(Stored items)
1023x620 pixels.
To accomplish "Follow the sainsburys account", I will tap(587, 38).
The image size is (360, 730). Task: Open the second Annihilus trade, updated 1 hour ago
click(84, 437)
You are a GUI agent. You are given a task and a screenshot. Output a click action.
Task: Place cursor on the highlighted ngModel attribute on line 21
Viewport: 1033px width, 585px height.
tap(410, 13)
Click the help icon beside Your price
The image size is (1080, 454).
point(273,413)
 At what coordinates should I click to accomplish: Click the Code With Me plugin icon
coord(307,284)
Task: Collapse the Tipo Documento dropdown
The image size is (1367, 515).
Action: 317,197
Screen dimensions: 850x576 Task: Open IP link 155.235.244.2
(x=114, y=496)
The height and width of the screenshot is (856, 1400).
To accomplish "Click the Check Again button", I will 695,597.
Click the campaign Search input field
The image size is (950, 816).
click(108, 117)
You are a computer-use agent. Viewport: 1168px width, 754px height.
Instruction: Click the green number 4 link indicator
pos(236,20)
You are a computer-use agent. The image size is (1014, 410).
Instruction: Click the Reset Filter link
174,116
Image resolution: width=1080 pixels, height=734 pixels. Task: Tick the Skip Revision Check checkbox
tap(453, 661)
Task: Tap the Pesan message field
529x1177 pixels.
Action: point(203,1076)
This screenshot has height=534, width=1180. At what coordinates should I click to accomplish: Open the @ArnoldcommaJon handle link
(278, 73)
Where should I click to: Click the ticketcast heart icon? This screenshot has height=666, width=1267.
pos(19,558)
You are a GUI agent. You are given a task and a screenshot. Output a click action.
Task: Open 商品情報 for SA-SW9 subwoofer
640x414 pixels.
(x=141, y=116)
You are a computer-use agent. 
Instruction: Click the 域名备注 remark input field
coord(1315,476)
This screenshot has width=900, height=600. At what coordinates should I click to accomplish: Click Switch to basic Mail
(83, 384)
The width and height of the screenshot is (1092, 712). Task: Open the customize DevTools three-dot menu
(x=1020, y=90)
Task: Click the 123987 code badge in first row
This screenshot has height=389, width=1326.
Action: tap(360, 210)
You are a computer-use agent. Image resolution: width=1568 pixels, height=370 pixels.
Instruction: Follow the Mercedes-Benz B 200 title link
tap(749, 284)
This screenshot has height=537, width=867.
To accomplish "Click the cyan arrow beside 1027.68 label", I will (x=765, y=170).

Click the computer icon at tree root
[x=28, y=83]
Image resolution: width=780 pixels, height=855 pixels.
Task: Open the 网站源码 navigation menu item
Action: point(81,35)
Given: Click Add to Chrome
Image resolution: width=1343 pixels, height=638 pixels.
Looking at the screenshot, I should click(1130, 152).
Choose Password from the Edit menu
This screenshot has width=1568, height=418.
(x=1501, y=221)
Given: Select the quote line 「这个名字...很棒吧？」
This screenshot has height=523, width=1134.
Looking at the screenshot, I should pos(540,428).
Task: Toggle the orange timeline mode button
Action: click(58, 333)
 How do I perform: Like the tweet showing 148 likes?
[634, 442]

→ Exercise instructions: Set down every entry exactly as given.

→ Exercise response:
1023x620 pixels.
To accomplish "Follow the sainsburys account", I will tap(587, 38).
The image size is (360, 730). Task: Open the second Annihilus trade, updated 1 hour ago
click(84, 437)
You are a GUI agent. You are given a task and a screenshot. Output a click action.
Task: Place cursor on the highlighted ngModel attribute on line 21
Viewport: 1033px width, 585px height.
tap(410, 13)
Click the help icon beside Your price
The image size is (1080, 454).
point(273,413)
 At what coordinates should I click to accomplish: Click the Code With Me plugin icon
coord(307,284)
Task: Collapse the Tipo Documento dropdown
The image size is (1367, 515).
Action: 317,197
Screen dimensions: 850x576 Task: Open IP link 155.235.244.2
(x=114, y=496)
The height and width of the screenshot is (856, 1400).
To accomplish "Click the Check Again button", I will 695,597.
Click the campaign Search input field
The image size is (950, 816).
click(108, 117)
You are a computer-use agent. Viewport: 1168px width, 754px height.
Instruction: Click the green number 4 link indicator
pos(236,20)
You are a computer-use agent. The image size is (1014, 410).
Instruction: Click the Reset Filter link
174,116
Image resolution: width=1080 pixels, height=734 pixels. Task: Tick the Skip Revision Check checkbox
tap(453, 661)
Task: Tap the Pesan message field
529x1177 pixels.
Action: point(203,1076)
This screenshot has height=534, width=1180. At what coordinates should I click to accomplish: Open the @ArnoldcommaJon handle link
(278, 73)
Where should I click to: Click the ticketcast heart icon? This screenshot has height=666, width=1267.
pos(19,558)
You are a GUI agent. You are given a task and a screenshot. Output a click action.
Task: Open 商品情報 for SA-SW9 subwoofer
640x414 pixels.
(x=141, y=116)
You are a computer-use agent. 
Instruction: Click the 域名备注 remark input field
coord(1315,476)
This screenshot has width=900, height=600. At what coordinates should I click to accomplish: Click Switch to basic Mail
(83, 384)
The width and height of the screenshot is (1092, 712). Task: Open the customize DevTools three-dot menu
(x=1020, y=90)
Task: Click the 123987 code badge in first row
This screenshot has height=389, width=1326.
Action: tap(360, 210)
You are a computer-use agent. Image resolution: width=1568 pixels, height=370 pixels.
Instruction: Follow the Mercedes-Benz B 200 title link
tap(749, 284)
This screenshot has height=537, width=867.
To accomplish "Click the cyan arrow beside 1027.68 label", I will (x=765, y=170).

Click the computer icon at tree root
[x=28, y=83]
Image resolution: width=780 pixels, height=855 pixels.
Task: Open the 网站源码 navigation menu item
Action: point(81,35)
Given: Click Add to Chrome
Image resolution: width=1343 pixels, height=638 pixels.
Looking at the screenshot, I should click(1130, 152).
Choose Password from the Edit menu
This screenshot has width=1568, height=418.
(x=1501, y=221)
Given: Select the quote line 「这个名字...很棒吧？」
This screenshot has height=523, width=1134.
Looking at the screenshot, I should pos(540,428).
Task: Toggle the orange timeline mode button
Action: click(58, 333)
 How do I perform: Like the tweet showing 148 likes?
[634, 442]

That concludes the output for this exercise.